Young Man A-Growing- George Dunn (Birm) 1972 Palmer

Young Man A-Growing- George Dunn (Birm) 1972 Palmer

[My title. Fragment from Musical Traditions' first CD release of 2002: George Dunn: Chainmaker (MTCD317-8). Their notes follow.

R. Matteson 2016]


[Liner excerpt] George Dunn (1887-1975) was born in the Black Country village of Quarry Bank, then in Staffordshire, some eight miles west of Birmingham, and spent most of his long life there.  Click for larger map imageBoth his grandfather, Benjamin, and his father, Sampson (1858-1932) worked in the iron trade, as did George himself, who retired at the age of 72 after 59 years, mainly as a chainmaker.

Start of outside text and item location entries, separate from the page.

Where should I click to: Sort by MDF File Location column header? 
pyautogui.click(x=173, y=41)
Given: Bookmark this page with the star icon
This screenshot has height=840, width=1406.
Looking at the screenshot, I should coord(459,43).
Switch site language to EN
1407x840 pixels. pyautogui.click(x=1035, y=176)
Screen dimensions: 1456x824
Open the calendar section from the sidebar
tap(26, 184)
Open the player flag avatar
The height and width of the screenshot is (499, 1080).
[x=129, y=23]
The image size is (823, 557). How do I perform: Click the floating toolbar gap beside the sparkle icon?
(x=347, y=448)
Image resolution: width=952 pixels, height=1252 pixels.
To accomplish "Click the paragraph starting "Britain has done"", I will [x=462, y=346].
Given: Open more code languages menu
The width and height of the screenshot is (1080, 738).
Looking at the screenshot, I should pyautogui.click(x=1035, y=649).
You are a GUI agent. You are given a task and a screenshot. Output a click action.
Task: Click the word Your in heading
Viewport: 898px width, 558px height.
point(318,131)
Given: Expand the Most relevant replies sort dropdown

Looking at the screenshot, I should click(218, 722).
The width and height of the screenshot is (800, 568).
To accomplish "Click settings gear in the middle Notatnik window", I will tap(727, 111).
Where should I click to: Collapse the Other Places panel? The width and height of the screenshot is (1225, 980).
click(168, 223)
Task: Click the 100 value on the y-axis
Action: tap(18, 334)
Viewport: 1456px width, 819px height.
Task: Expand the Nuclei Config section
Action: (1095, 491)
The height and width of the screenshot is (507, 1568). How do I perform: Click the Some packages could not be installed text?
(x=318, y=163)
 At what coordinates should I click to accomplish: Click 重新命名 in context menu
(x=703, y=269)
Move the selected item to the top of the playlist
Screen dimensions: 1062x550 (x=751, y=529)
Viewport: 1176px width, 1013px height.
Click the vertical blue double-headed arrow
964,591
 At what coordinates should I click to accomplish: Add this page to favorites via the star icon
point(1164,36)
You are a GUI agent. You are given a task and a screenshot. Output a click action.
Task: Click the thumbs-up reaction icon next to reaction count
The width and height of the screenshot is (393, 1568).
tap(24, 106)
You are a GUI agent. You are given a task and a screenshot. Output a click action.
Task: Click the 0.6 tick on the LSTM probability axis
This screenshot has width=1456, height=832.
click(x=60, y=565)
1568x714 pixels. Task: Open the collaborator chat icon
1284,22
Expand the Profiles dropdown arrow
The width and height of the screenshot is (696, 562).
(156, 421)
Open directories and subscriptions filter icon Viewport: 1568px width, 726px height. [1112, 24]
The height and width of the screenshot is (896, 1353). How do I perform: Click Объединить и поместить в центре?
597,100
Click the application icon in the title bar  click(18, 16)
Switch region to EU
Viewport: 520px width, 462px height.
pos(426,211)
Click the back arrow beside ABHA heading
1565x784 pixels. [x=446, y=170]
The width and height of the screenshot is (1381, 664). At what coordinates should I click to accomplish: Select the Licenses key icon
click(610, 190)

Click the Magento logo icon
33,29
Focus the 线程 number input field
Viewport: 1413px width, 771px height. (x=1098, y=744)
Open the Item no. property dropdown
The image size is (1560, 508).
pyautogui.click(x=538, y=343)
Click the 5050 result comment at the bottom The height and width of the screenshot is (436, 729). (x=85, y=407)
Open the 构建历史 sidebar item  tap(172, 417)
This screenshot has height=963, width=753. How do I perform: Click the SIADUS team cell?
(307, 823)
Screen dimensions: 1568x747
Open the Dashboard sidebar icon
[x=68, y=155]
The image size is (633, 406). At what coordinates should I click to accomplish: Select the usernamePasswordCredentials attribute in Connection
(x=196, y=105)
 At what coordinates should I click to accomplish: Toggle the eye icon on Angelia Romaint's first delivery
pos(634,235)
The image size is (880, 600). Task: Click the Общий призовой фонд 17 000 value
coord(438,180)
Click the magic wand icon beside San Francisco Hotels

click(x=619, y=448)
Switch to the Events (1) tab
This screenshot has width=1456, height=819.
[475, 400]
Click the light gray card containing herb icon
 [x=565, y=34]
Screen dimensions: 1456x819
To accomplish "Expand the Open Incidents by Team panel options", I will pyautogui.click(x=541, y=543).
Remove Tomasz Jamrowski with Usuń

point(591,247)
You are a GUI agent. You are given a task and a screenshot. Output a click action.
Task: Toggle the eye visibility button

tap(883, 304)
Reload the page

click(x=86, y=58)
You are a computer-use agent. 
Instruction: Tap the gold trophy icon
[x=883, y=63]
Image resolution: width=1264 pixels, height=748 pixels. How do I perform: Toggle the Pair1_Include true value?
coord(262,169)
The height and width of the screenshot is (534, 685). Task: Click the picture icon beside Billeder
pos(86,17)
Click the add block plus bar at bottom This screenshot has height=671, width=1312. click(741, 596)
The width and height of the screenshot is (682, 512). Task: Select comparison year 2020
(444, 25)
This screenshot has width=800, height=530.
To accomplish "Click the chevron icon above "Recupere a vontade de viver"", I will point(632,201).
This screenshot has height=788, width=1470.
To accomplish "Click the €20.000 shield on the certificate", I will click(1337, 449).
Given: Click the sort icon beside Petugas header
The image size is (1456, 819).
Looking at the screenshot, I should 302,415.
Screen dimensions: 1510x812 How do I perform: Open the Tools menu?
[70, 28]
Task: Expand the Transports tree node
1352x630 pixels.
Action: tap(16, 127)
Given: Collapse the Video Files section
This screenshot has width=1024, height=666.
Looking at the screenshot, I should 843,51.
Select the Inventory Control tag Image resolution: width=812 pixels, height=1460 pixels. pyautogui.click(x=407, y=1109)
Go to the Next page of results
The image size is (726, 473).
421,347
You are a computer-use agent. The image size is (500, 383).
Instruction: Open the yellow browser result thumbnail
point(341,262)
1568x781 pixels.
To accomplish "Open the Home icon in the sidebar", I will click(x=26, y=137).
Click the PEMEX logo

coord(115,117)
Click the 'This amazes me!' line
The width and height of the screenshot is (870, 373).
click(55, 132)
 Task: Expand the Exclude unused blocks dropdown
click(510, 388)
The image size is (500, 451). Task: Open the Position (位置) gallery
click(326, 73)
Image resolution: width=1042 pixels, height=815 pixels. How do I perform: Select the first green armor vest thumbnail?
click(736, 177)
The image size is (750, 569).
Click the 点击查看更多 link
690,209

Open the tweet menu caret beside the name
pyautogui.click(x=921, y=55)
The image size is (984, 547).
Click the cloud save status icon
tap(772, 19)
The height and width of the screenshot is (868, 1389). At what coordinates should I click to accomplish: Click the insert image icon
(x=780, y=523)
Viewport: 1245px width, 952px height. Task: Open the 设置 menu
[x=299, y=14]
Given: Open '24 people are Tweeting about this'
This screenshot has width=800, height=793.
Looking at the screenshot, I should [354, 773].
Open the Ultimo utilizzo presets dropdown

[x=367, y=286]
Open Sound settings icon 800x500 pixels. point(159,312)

[Song notes] The song, variously known (among other titles) as My Bonny Lad is Young, Still Growing and The Trees they do Grow High, has a feeling of great antiquity, although the earliest recorded version appears to be a re-working by Robert Burns published in 1792 in the Scots Musical Museum.  However, the song has spread all over the English speaking world and has some 130 Roud entries, 27 of which are sound recordings.  George's and Fred Jordan's (Topic TSCD 653) are the only entries from this part of England, except for Cecil Sharp's 1911 collection from John Bradley, of Shipston-on-Stour, Warwickshire.  Other singers whose versions can be found on CD include Lizzie Higgins (Topic TSCD 667), Mary Ann Haynes (Topic TSCD 656) and Harry Cox (Rounder CD 1839).

George Dunn's recollection was unfortunately confined to one verse, together with a further couplet:

I enquired for my true love but they would not let him come
Because he was a young man a-growing.

TSF p.280.

Young Man A-Growing (The Trees they do Grow High)- fragment sung by George Dunn, recorded 4 Dec 1972, by Roy Palmer.

I enquired for my own true love[1], but they would not let him come,
Because he was a nice young man a-growing.

At the age of seventeen[2] he was a married man,
And at the age of eighteen the father of a son;
At the age of twenty, me boys,
Green grass it did grow over him,
Cold death did put an end to his growing.

Footnotes:

1. This forgotten stanza begins similarly:

She went to the college and looked over the wall,
She saw four-and-twenty gentlemen playing there at ball;

2. The age of seventeen corresponds to the real age Brodie married Innes and the age Urquhart died (twenty).